=== WHAT NEEDS TO BE DONE ===
In the entries below, work out how many lines include "computer", and write only that number.

***

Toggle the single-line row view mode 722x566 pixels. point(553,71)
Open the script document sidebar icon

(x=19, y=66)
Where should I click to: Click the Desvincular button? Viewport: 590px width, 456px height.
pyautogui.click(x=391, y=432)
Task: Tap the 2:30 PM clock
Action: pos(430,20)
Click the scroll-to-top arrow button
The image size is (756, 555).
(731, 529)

***

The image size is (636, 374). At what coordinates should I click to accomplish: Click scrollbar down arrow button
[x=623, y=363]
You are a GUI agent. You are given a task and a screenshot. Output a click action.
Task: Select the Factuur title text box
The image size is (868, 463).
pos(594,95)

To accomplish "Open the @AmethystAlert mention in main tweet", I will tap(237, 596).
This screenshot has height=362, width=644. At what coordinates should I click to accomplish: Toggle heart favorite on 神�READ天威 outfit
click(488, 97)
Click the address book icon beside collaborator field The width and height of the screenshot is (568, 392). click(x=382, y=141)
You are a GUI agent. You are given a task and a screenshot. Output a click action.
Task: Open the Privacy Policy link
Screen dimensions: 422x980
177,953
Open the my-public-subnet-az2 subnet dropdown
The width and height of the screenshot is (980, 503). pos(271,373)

***

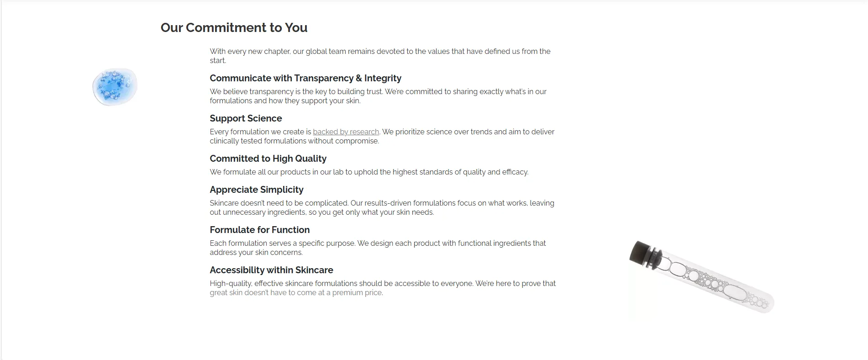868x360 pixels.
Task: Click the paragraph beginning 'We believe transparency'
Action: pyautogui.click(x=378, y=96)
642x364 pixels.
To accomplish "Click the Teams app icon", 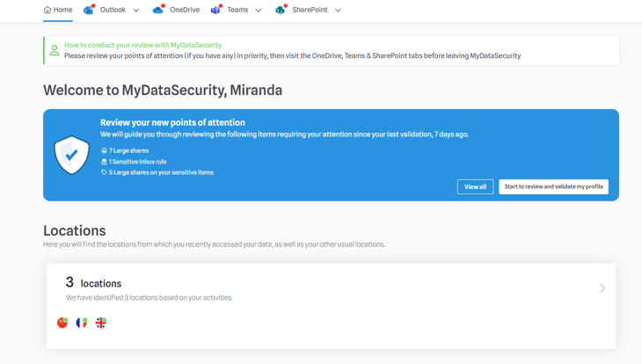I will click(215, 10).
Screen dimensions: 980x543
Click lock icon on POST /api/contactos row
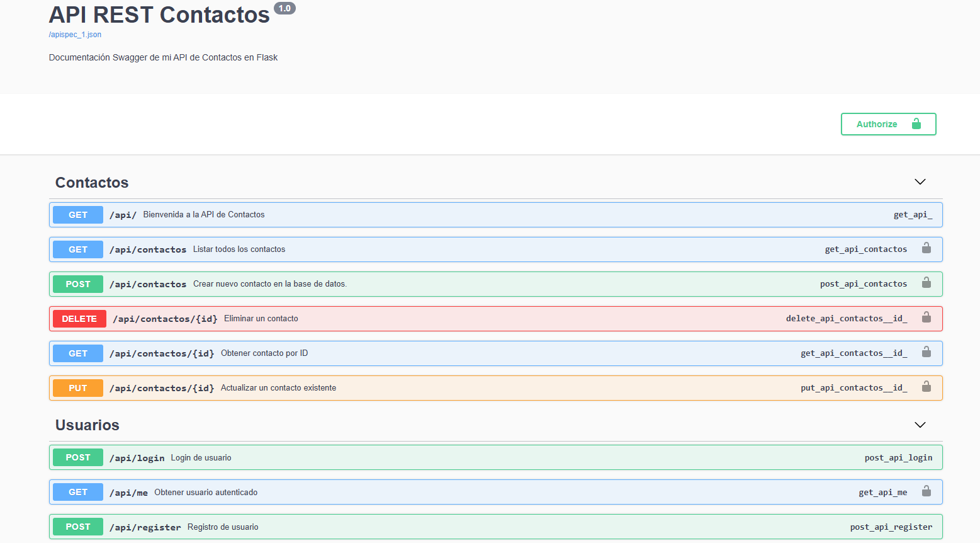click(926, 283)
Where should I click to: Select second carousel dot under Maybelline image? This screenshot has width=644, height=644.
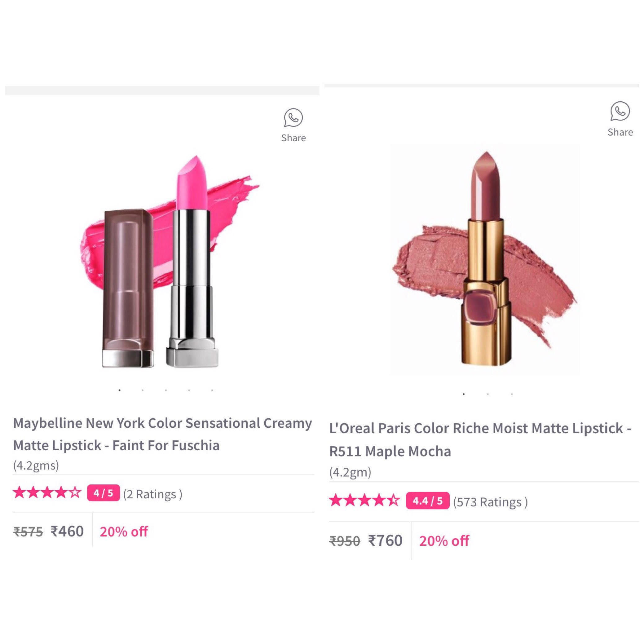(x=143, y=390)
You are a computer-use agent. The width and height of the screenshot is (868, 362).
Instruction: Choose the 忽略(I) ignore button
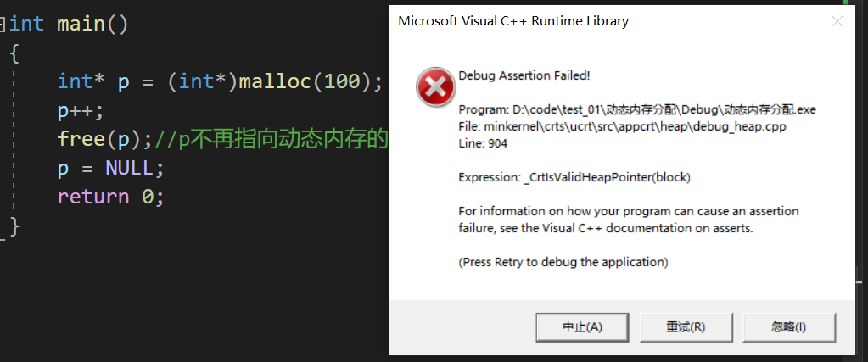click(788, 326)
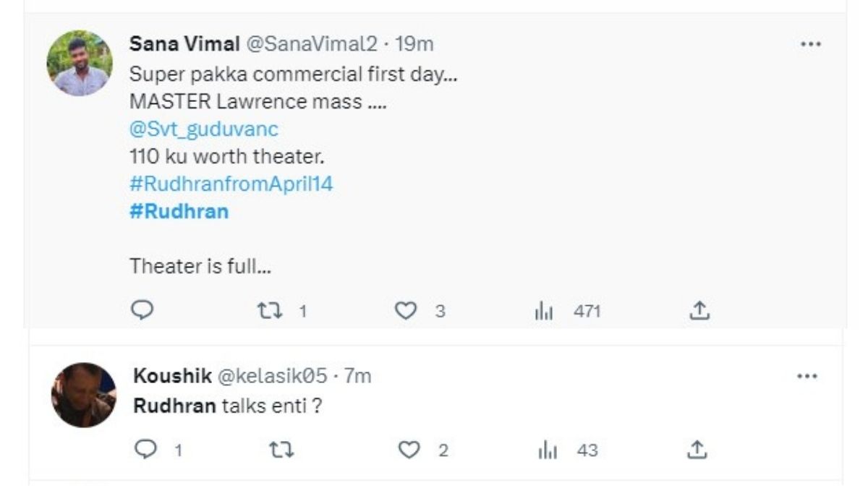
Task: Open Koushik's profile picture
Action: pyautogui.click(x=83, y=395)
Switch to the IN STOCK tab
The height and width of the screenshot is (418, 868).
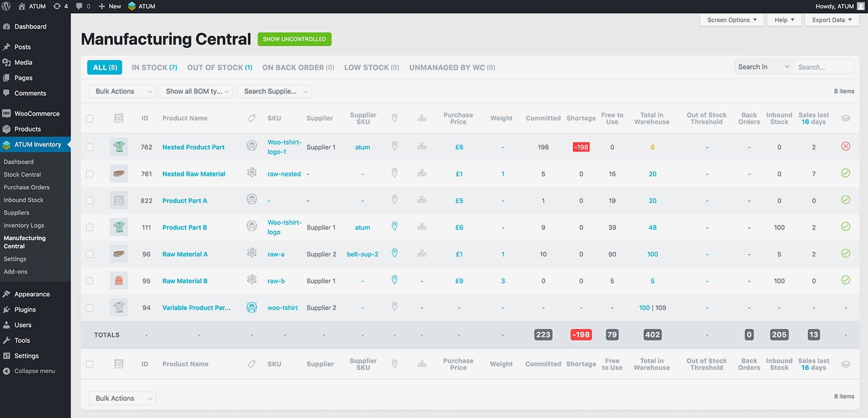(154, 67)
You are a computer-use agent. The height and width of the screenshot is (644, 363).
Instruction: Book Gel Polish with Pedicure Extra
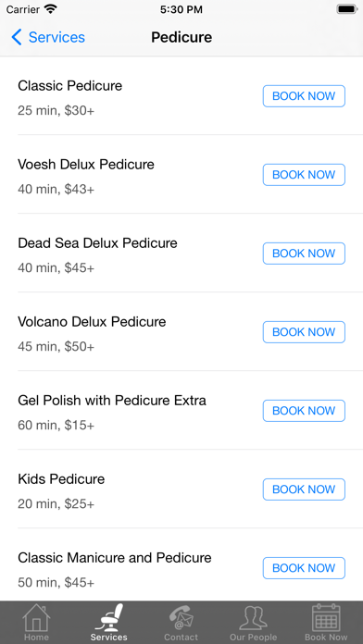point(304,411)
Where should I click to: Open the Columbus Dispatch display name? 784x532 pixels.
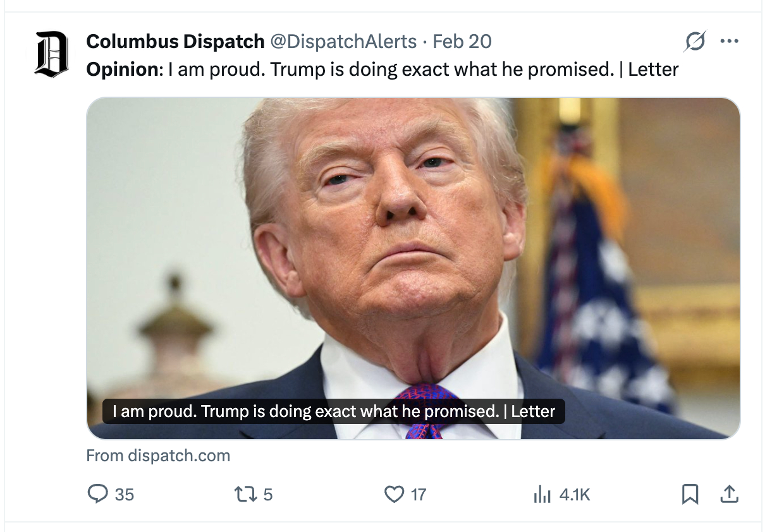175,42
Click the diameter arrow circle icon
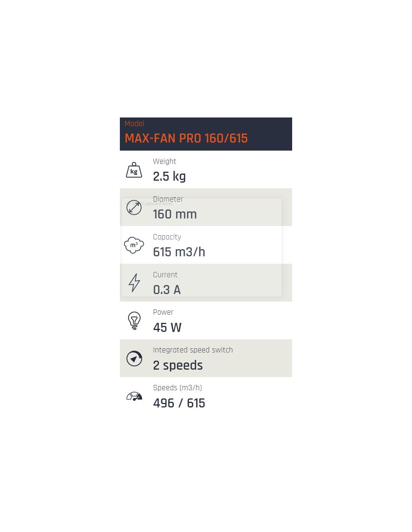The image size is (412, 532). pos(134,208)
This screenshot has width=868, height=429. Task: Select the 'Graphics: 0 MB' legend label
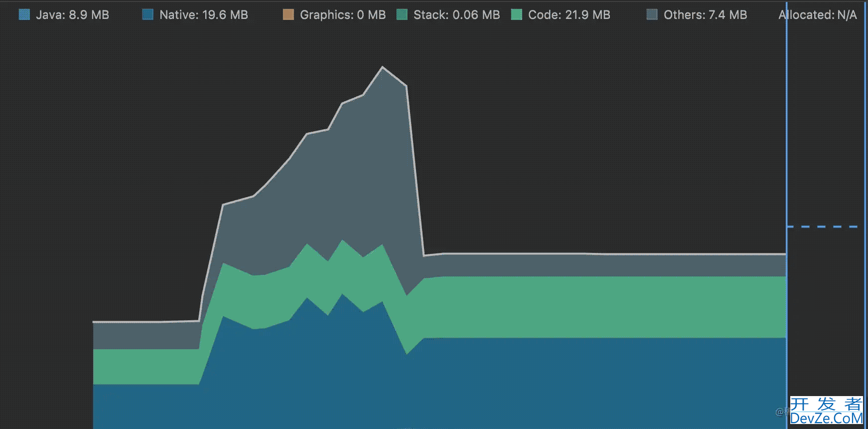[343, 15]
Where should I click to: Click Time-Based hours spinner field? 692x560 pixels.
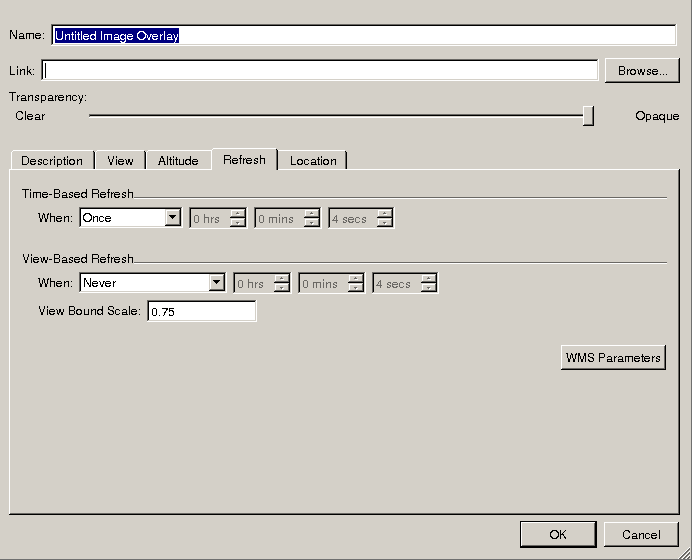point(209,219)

***

=== ANSWER FOR THIS EXERCISE ===
2